Source material Block Start
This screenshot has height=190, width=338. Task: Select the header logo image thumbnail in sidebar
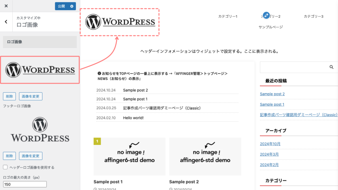[x=40, y=70]
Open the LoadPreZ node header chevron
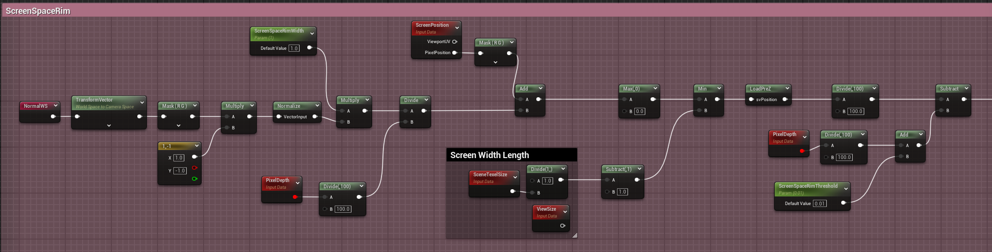The image size is (992, 252). tap(787, 89)
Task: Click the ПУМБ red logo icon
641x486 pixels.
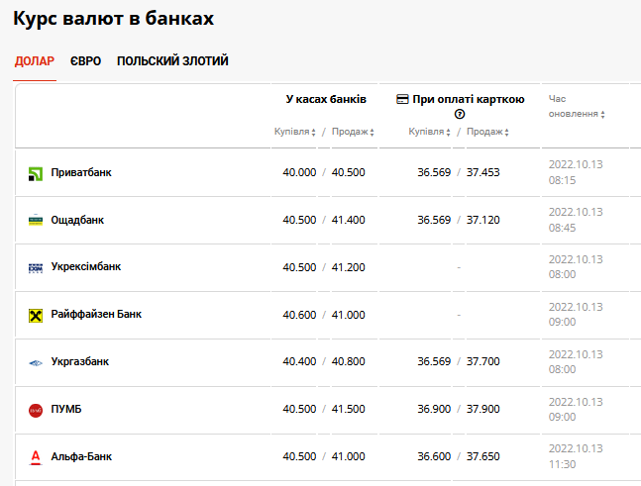Action: point(36,410)
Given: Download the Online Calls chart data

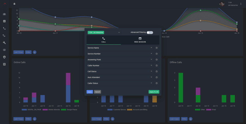Looking at the screenshot, I should coord(35,119).
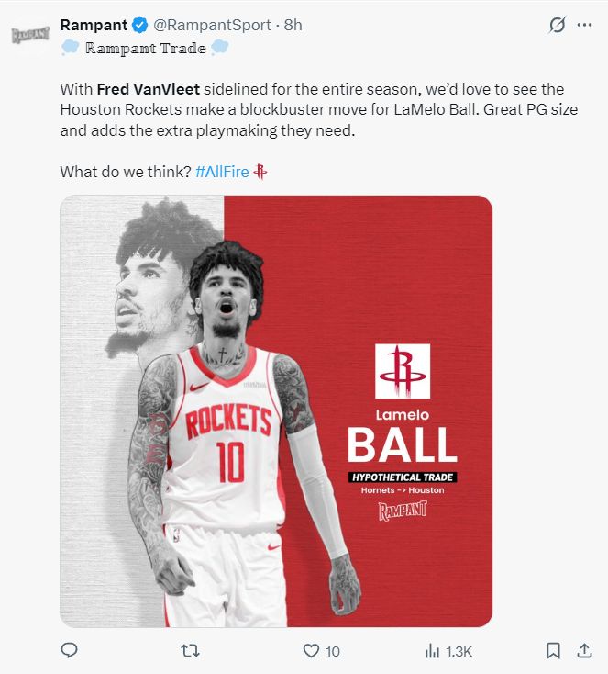The width and height of the screenshot is (608, 674).
Task: Click the Fred VanVleet bold text
Action: coord(149,89)
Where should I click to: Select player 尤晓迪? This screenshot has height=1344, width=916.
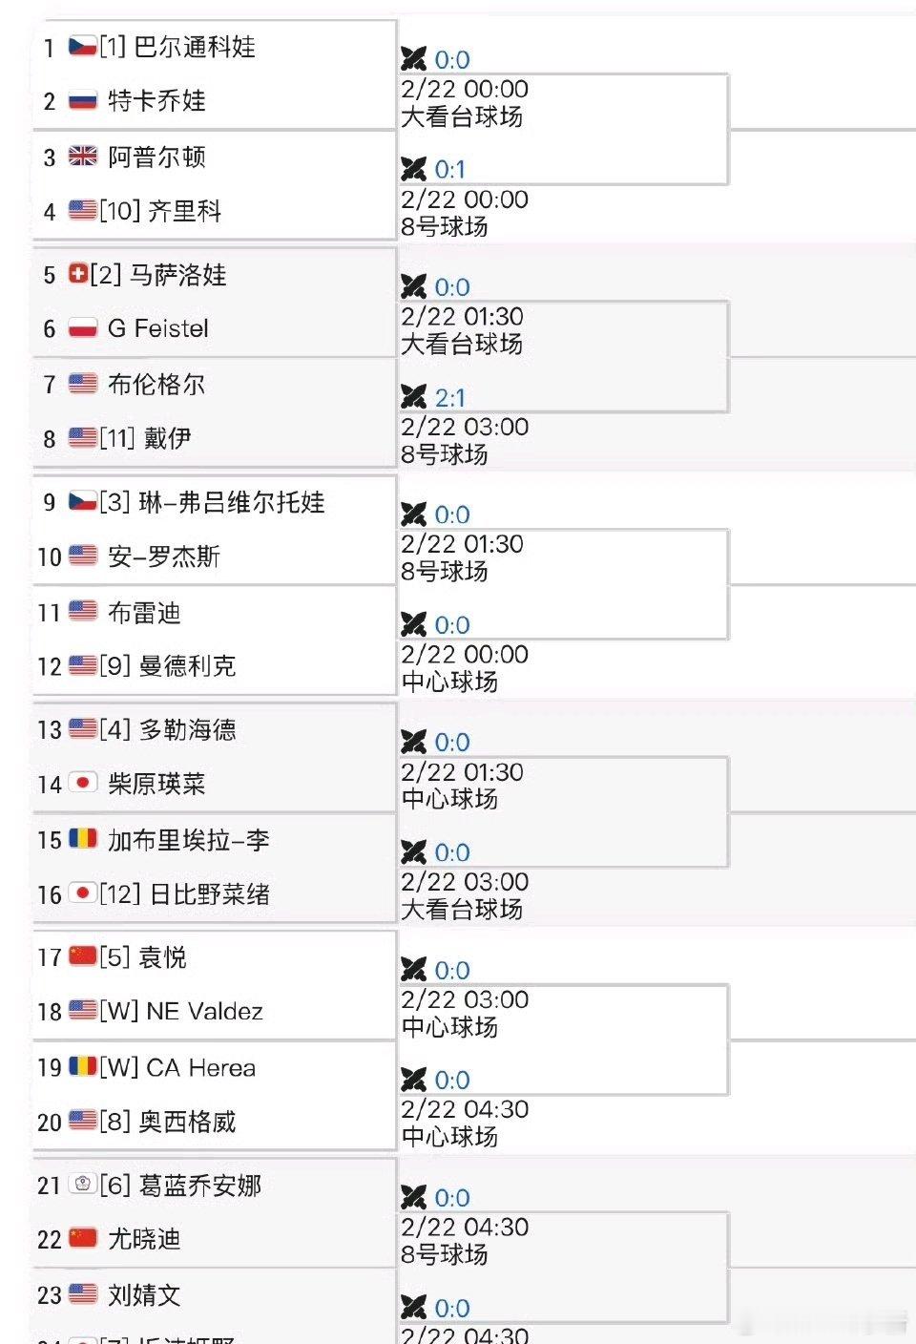point(143,1239)
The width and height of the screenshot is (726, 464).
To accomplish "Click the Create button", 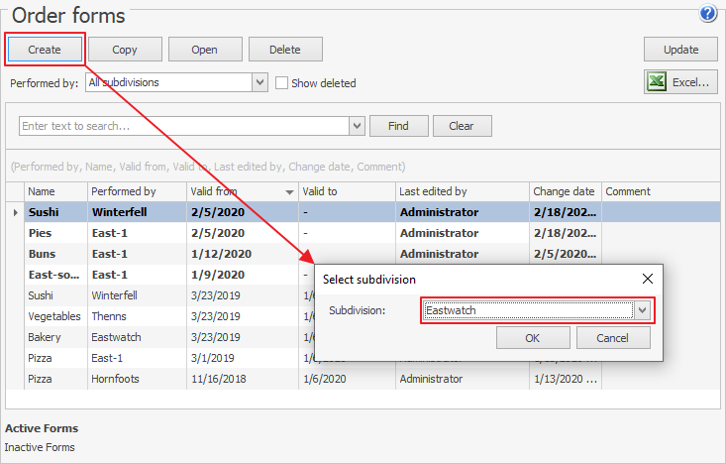I will click(45, 50).
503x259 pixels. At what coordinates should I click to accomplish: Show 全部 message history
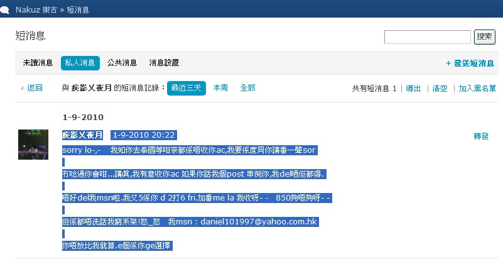[247, 88]
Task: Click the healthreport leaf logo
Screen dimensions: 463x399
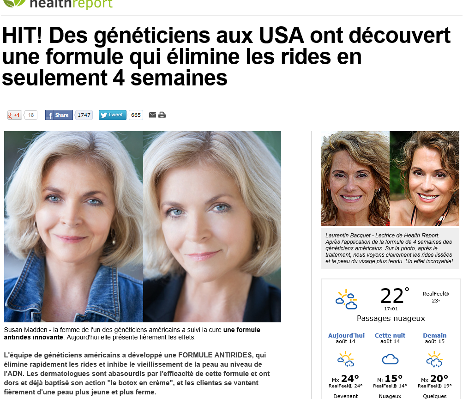Action: 14,3
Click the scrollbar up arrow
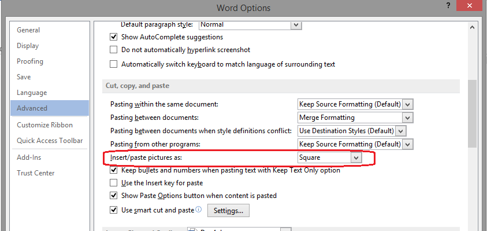 coord(472,27)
Source material Block End
Task to carry out: Output exactly, and with no pictures, the lines from the line that holds "Screen dimensions: 463x399" through the last line of the listing above.

Solution to this exercise:
Screen dimensions: 463x399
Action: 14,3
Click the scrollbar up arrow
 coord(472,27)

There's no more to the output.